◆ **Travail à faire**
A. Recopiez le texte sur la Constitution de 1958 de « L’autorité présidentielle, dans » à « réussites indiscutables ? ».
B. Dites si chaque affirmation ci-dessous concorde avec le texte sur la Constitution de 1958. Répondez par oui ou non et citez à l'identique les mots du texte qui tranchent.
(i) Le corps législatif se compose d'une Chambre d'initiative et d'une Chambre de réflexion.
(ii) L'autorité présidentielle s'est affaiblie au fil du temps.
(iii) Les traités européens ont renforcé la souveraineté.

◆ **Texte du document**
▽
La Constitution de 1958 avait cherché et trouvé, ou cru trouver un équilibre institutionnel entre l’autorité présidentielle, la stabilité gouvernementale et l’indépendance du corps législatif, composé d’une Chambre d’initiative et d’une Chambre de réflexion. Les dérives successives des textes et des usages qui nous régissent ont faussé puis détraqué cette horlogerie délicate.
L’autorité présidentielle, dans le cadre rétréci d’une souveraineté mise à mal par les traités européens, n’a cessé de s’affirmer et de s’accroître jusqu’à devenir la source unique d’un pouvoir sans contrôle. La stabilité des équipes ministérielles devenues entre temps ( hors cohabitation), le personnel de service du Château, est une réalité qui va au-delà des espérances des pères fondateurs de la Ve. Est-il vraiment satisfaisant, ou déraisonnable et injustifiable que, passant d’un excès à l’autre, pas une fois depuis cinquante-neuf ans, il ne se soit trouvé une majorité parlementaire pour renverser un Premier ministre ? Faut-il croire que nous ayons eu la chance, presque unique au monde, d’être dirigés par des équipes gouvernementales composées d’hommes irréprochables et fières de réussites indiscutables ?
△
◆ **Données fournies**
▽
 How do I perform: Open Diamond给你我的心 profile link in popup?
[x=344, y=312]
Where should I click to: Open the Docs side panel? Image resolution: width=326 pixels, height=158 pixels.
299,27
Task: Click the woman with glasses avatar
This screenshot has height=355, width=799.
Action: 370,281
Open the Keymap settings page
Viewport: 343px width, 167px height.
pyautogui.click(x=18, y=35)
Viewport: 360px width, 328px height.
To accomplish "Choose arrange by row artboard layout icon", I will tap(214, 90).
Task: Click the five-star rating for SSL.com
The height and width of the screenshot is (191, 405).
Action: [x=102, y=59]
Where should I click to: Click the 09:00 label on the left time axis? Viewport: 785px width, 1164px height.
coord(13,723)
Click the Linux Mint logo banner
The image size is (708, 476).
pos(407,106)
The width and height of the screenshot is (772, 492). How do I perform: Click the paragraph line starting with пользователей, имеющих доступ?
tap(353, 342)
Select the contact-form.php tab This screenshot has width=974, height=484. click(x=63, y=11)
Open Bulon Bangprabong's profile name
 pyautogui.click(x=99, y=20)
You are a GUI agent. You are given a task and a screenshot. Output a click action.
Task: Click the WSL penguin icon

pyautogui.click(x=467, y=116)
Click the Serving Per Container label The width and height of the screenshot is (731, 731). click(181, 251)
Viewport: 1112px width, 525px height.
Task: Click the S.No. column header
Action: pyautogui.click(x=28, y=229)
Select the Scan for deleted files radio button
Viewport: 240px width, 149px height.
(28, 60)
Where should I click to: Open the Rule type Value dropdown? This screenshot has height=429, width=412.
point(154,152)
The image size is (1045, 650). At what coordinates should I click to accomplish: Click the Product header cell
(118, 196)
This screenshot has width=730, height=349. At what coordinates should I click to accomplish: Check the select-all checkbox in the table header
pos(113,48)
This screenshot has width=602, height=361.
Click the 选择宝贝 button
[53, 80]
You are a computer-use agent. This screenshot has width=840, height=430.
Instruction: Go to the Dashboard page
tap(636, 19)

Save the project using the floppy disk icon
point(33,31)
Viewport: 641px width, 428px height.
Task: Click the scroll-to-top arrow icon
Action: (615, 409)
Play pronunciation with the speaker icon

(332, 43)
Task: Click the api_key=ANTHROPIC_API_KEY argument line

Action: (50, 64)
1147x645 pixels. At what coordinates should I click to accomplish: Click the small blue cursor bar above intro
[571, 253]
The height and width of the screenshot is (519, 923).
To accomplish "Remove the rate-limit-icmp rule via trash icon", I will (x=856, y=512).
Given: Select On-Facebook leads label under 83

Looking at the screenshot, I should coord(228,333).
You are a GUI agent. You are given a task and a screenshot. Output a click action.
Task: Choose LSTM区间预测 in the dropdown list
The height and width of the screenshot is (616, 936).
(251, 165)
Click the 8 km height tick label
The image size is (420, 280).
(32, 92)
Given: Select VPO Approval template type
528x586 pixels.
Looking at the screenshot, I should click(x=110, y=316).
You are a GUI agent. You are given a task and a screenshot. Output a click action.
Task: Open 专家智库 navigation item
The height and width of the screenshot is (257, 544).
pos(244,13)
△
◆ **Corrigé de l'exercice**
A.
L’autorité présidentielle, dans le cadre rétréci d’une souveraineté mise à mal par les traités européens, n’a cessé de s’affirmer et de s’accroître jusqu’à devenir la source unique d’un pouvoir sans contrôle. La stabilité des équipes ministérielles devenues entre temps ( hors cohabitation), le personnel de service du Château, est une réalité qui va au-delà des espérances des pères fondateurs de la Ve. Est-il vraiment satisfaisant, ou déraisonnable et injustifiable que, passant d’un excès à l’autre, pas une fois depuis cinquante-neuf ans, il ne se soit trouvé une majorité parlementaire pour renverser un Premier ministre ? Faut-il croire que nous ayons eu la chance, presque unique au monde, d’être dirigés par des équipes gouvernementales composées d’hommes irréprochables et fières de réussites indiscutables ?

B.
(i) Oui : « composé d’une Chambre d’initiative et d’une Chambre de réflexion »
(ii) Non : « n’a cessé de s’affirmer et de s’accroître »
(iii) Non : « une souveraineté mise à mal par les traités européens »